Doch das Treffen zwischen Merkel und Putin in Brisbane dauert überraschend lange. Die beiden Politiker saßen am Abend (Ortszeit) in Putins Hotel auch nach über einer Stunde noch zusammen, wie die Deutsche Presse-Agentur von Diplomaten erfuhr.

Will Putin G20-Gipfel vorzeitig verlassen?

Neben dem Treffen mit Merkel stehen noch weitere Gespräche am Rande des Wirtschaftsgipfels an. Etwa mit US-Präsident Barack Obama, der Putin als "Aggressor" brandmarkte.

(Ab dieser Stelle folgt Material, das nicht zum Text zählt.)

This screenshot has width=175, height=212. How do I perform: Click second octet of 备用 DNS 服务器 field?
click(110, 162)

Der Druck auf Putin wegen des Konflikts in der Ukraine ist jedenfalls ernorm. Nicht zuletzt deswegen kamen am Samstag Gerüchte auf, Putin wolle den Gipfel vorzeitig verlassen. Putin werde lediglich an einem Teil des für Sonntag geplanten Programms teilnehmen, sagte ein Mitglied der russischen Delegation der Nachrichtenagentur AFP. Kreml-Sprecher Dmitri Peskow wies die Berichte zurück. Putin werde bis Sonntagmittag bleiben.

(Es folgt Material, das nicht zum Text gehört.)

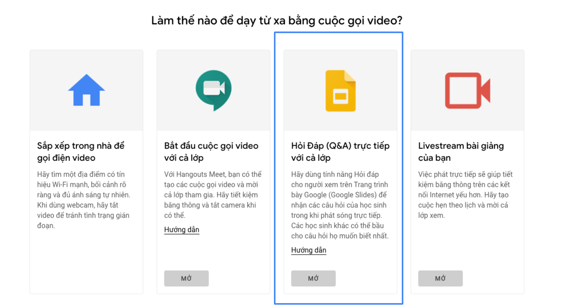Open Hướng dẫn in the Q&A card

coord(309,250)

Am Freitag hatte Obama Putin erneut scharf angegriffen. Die "russische Aggression" in der Ukraine sei eine "Bedrohung für die Welt", sagte Obama am Rande des Gipfels. Als Beispiel führte er den "Abschuss" der malaysischen Passagiermaschine MH17 vor vier Monaten in der Ostukraine an. 298 Menschen starben, 38 davon waren Australier.

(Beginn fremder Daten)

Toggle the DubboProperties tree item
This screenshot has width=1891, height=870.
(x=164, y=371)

Russland wies die Vorwürfe zurück. "Von unseren Handlungen geht einfach keine Bedrohung aus", sagte Vizeaußenminister Sergej Rjabkow. Russland wolle im Gegenteil helfen, die Lage zu stabilisieren.

Auch ein Gespräch mit Frankreichs Staatschef Francois Hollande steht noch aus. Dieser muss mit Putin die umstrittene Lieferung des Kriegsschiffes der Klasse Mistral klären. Russland droht den Franzosen mit einer Vertragsstrafe, sollten sie den fertigen Hubschrauberträger nicht liefern. Obama wiederum dürfte Hollande drängen, Putin westliches Militärgerät nicht zu übergeben.

Der scheidende EU-Ratspräsident Herman Van Rompuy forderte ein schnelles Handeln Russlands. Er rief Moskau unter anderem dazu auf, seinen Einfluss auf die prorussischen Aufständischen geltend zu machen und das Friedensabkommen von Minsk zu beachten. "Russland hat weiterhin die Möglichkeit, die Minsker Einigung zu erfüllen und den Weg der Deeskalation zu wählen" sagte Van Rompuy. "Wenn es das nicht tut, sind wir bereit, zusätzliche Maßnahmen ins Auge zu fassen."

Die europäischen Staats- und Regierungschefs wollen am Sonntag mit dem US-Präsidenten das weitere Vorgehen abstimmen. Die EU-Außenminister werden am Montag in Brüssel beraten, wie sich die Situation darstellt und ob neue Sanktionen nötig sind, wie Van Rompuy sagte. Russland müsse seinen Einfluss nutzen, auf die prorussischen Separatisten einzuwirken. Er forderte die Kreml-Führung auf, Waffentransporte und Verstärkung für die Rebellen zu unterbinden.